Justin Hardy studied History at Oxford. His tutor was Professor Laurence Brockliss. The syllabus covered an historical sweep from 1066 to the twentieth century, ground travelled again by Hardy television dramatisations. He specialised in the Reconstruction era after the American Civil War, the brief interlude for black Americans between slavery and segregation.
“That’s a phenomenal period and one that I am desperate to make a film about.”
An MA at Magdalen was followed by Film Studies at UCLA in Southern California. This, children, is the world that will open to you if you study hard and eat up your greens. His first feature film was a school story: “A Feast at Midnight emerged from UCLA, Christopher [Lee] came and joined in, Robert Hardy joined in, Edward Fox did, Sam West. In retrospect a really stellar cast.”
And Michael Gove was the chaplain? “That’s right. He was.” Did he have any aptitude as an actor? “He did! My God! The man is - I would say comedy gold!”
Thus the breakthrough to television history began. “There’s always been an appetite amongst British people to find out more about their history. When I first started [David] Starkie and [Simon] Schama had broken a hole in the wall and shown how many people were interested in seeing their own history and I was probably the first person to say, ‘I think we can bring drama into this’.
“I was less interested in having a historian walk us through history, but to make factual dramas. And I suppose I’ve been doing that for fifteen or twenty years culminating in 37 Days [his centenary dramatisation of the outbreak of the First World War].”
There have been problems working with actors. Sinéad Cusack was unhappy with her role as Margot Asquith, wife of the Prime Minister in 1914. “When you are digging into history,” says Justin Hardy, “it’s very hard to find the women. It’s very hard to find their influence - and the likelihood is that they were not influential outside of dinner party cajoling or outside of pillow talk.

▶ Source material
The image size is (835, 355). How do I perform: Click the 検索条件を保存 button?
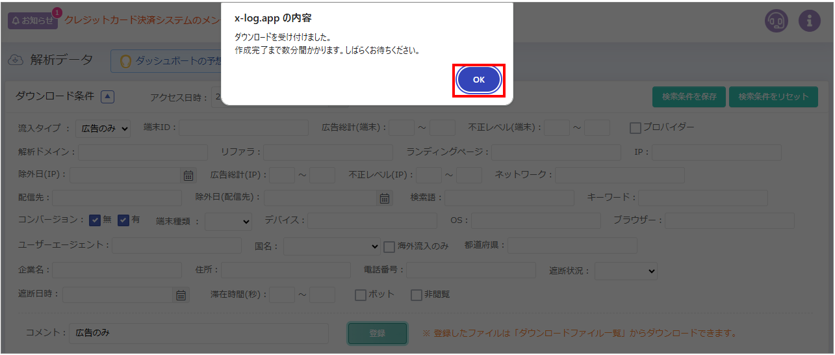pos(689,97)
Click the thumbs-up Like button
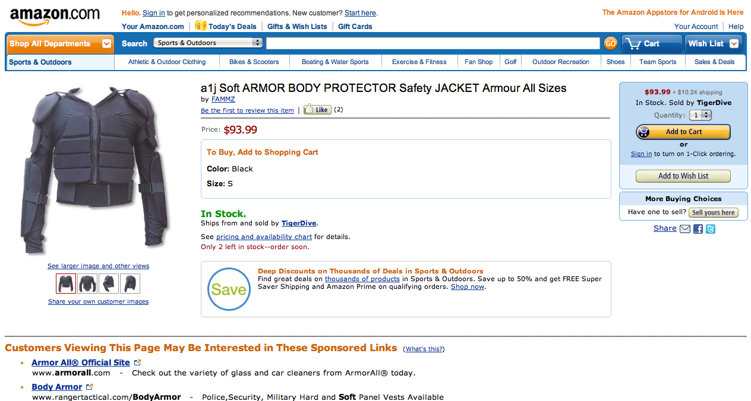The height and width of the screenshot is (401, 751). [317, 110]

▶ What this task involves
Extend the piece on Justin Hardy's career, picking up right after its final sentence. The lines above have no connection to the piece on Justin Hardy.

▶ Written answer
“So poor old Sinéad turned up as virtually the only woman in an entire cast of men and it may have felt tokenistic and I think that we didn’t give her quite the role that she would have liked.
“I have made plenty of historical films which have focused on the female experience but I’d have to be honest and say, almost invariably they’re prostitutes [laughs]. Not proud of that but - Harlot’s Progress, City of Vice, Heist - my medieval Heist - they’re almost all gin-addled prostitutes, which are of course immensely compelling subjects.
“What films have I got coming up? I’ve got a film about a house of young prostitutes in eighteenth century London at exactly the time that Jane Austen was starting to write. And there’s a whole demi-monde there that is not Jane Austen’s world of the time. There was a society that we can’t fully understand that would have been completely accepted and therefore not entirely written down. We have some clues from a pocketbook written by a man called Mr Harris who was the head waiter at the Shakespeare’s Head pub in Covent Garden which articulates the courtesan down to the tuppenny upright.”
Formality and informality change with time. Hats were worn, surnames preferred among business acquaintances. The nuances are like a lost language, vital to make the atmosphere convincing without being too forbidding for the viewer. Etiquette may have been defined though not always observed:
“We did have some photographs of the Foreign Office [for 37 Days] and there were some of the men not wearing jackets, not many it has to be said. Equally we found there were some photographs of women clerks, but they said to us of a population of 700 [Foreign Office] clerks there were four - women. Therefore it gave us just about enough licence to have our female character, but not so much that we could claim that it was a fully twenty-first century call-centre.
“It takes a long time to learn to be a director. I started to refine how I felt my time machine moved into the past, how I felt I could handle budgets, squeeze every last dollar out of them. And I just got better at it. Some films work better than others. Larissa [his wife] would say that The Great Plague is the best film that I ever made and it was my first real history film and it was the first ever Royal Television Society Award for history.
“But the history Golden Age is now over. There was a time when the commissioners would commission ten, twelve, fifteen films about history a year - and now there’s much much less. BBC2 have been doing a lot recently, partly because the last of those patrons was still running BBC2. But she - Janice Hadlow - has now moved on and I can’t really see where many of those commissions are going to come from.”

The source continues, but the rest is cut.